DE CAESTECKER: Le spectacle est dans le monde de la science-fiction / super-héros, qui est fantastique, alors parfois vous perdez le sens de la réalité. Donc, ajouter cet élément de réalité à cela était une grande partie de l'objet de la série. Dans ce monde de super-héros et d'éléments fantastiques, c'étaient de vraies personnes.

À la fin de la finale, nous voyons où sont tous vos personnages, un an plus tard. Après le voyage que vous avez fait, en tant qu'acteurs, qu'avez-vous pensé de l'endroit où vos personnages se sont retrouvés? Auriez-vous pu les imaginer ailleurs que là où ils se trouvent maintenant?

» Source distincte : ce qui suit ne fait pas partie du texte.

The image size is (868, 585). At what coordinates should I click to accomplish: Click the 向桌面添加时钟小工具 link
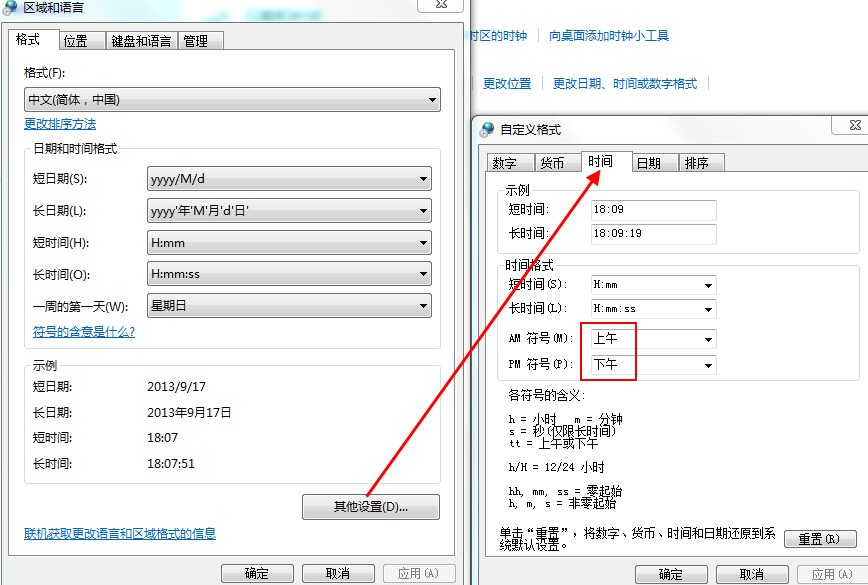pyautogui.click(x=609, y=36)
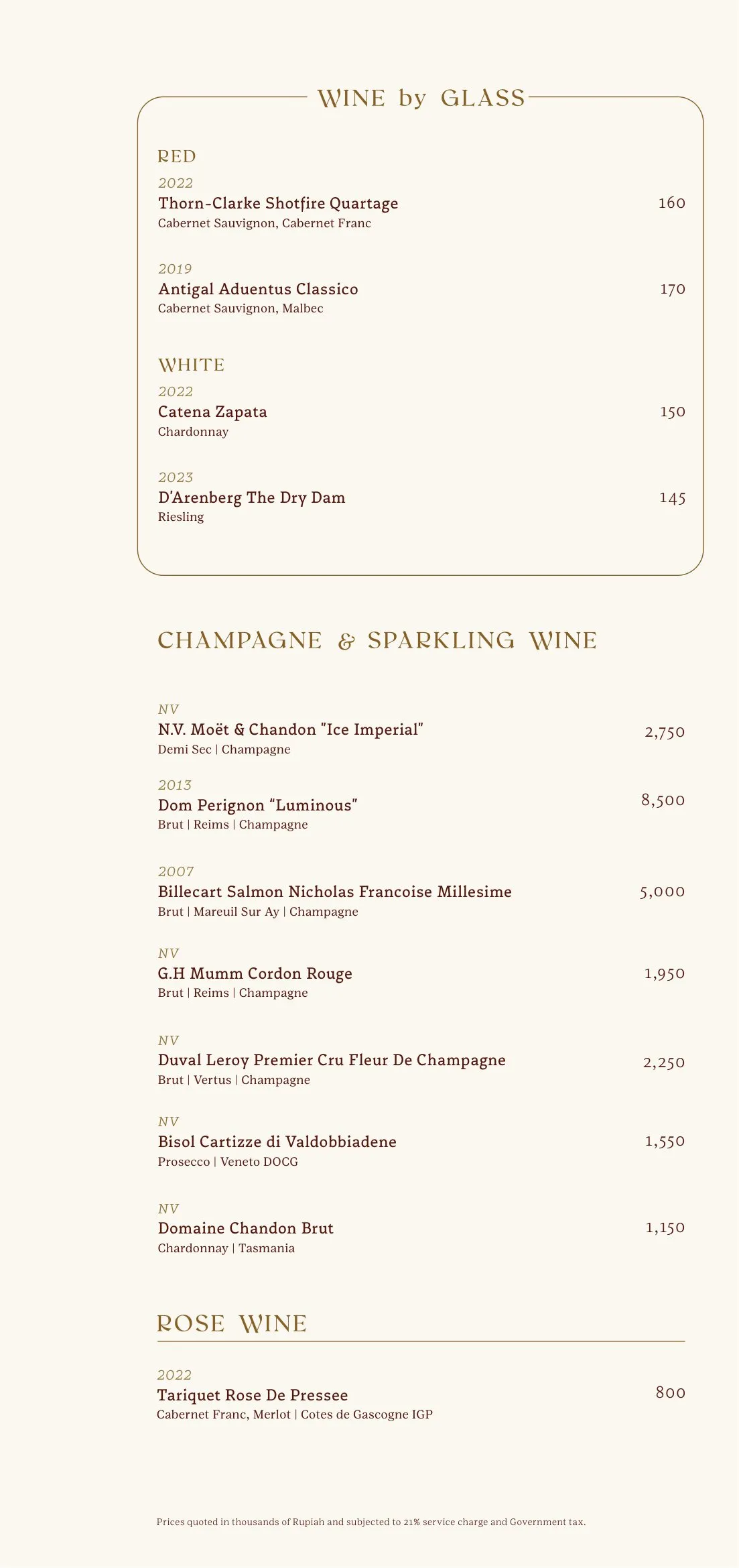Click the 8,500 price of Dom Perignon
The height and width of the screenshot is (1568, 739).
coord(663,800)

WEN: J'étais heureux et je pense que les fans vont être heureux. May a toujours été SO de quelqu'un, que ce soit Ward, Yo-Yo ou Daisy. Et donc, pour qu'elle finisse par diriger l'Académie et être là pour respecter les normes, et transmettre ses connaissances et son expérience aux nouvelles recrues du S.H.I.E.L.D., j'ai senti que c'était tout à fait à propos pour mai. Et être célibataire.

CORDOVA-BUCKLEY: Pour moi, j'ai pensé qu'il était approprié que Yo-Yo devienne un chef de sa propre équipe. Elle a acquis ce poste et elle est enfin là, elle est contente de qui elle est et plus installée au sein de l’institution du S.H.I.E.L.D. Ils sont comme le président et la première dame.

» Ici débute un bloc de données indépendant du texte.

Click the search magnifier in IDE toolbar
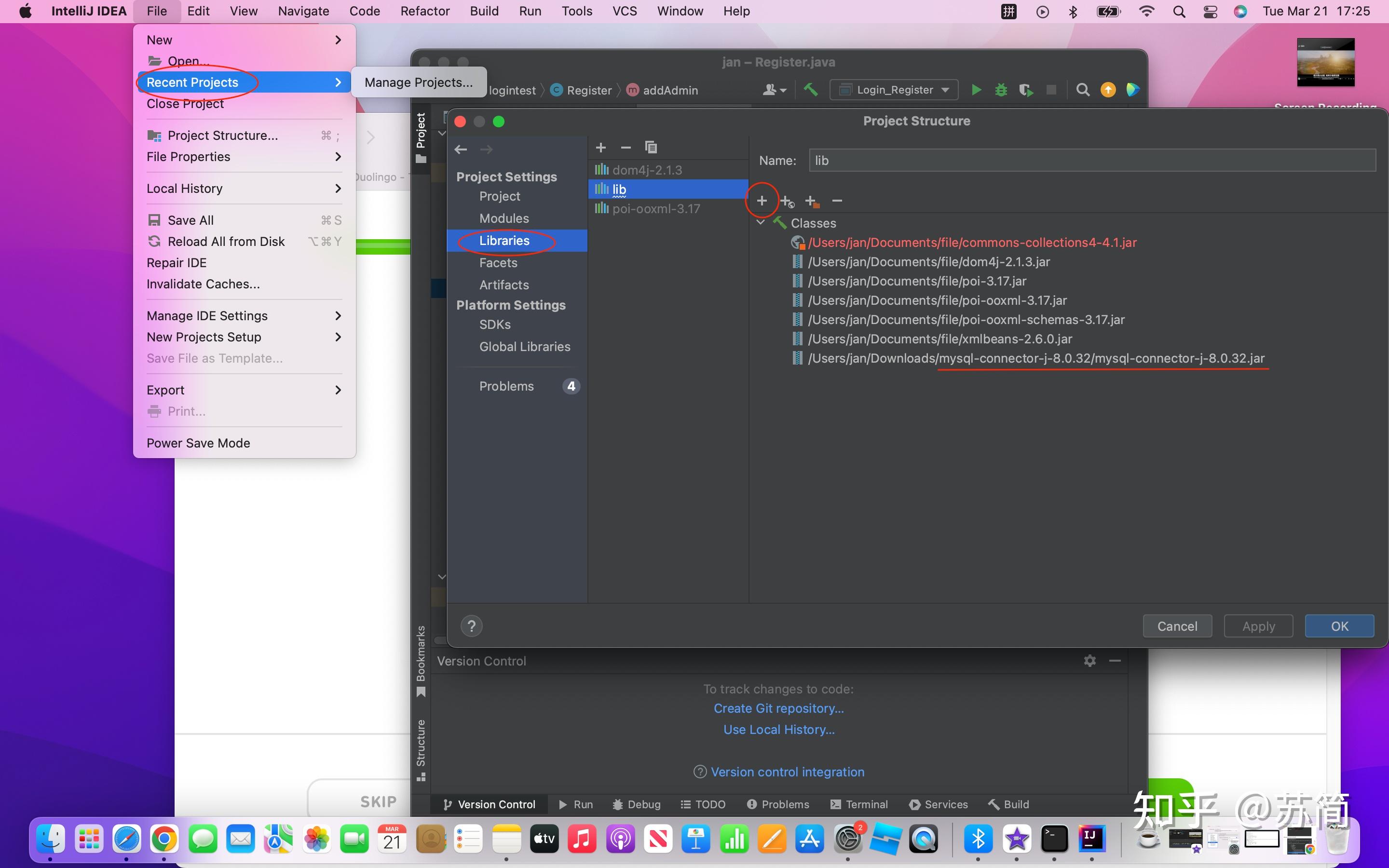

HENRY SIMMONS: Je vais être honnête, j'ai été un peu surpris parce que je pensais que nous allions voir tout le monde dans leur vie privée, très honnêtement, passer du S.H.I.E.L.D., ne plus se battre et voir une vie sédentaire. Mais j'aime aussi la façon dont ils l'ont fait. J'aime le fait que nous continuons à lutter pour la justice. C'est juste bizarre parce que nous sommes tous dans des endroits séparés et séparés, mais c'est un clin d'œil à la vie elle-même. Il est très rare que des personnes travaillant collectivement pour quelque chose restent ensemble, pour toujours. La vie continue.

Comment était-ce de tourner cette dernière scène de groupe?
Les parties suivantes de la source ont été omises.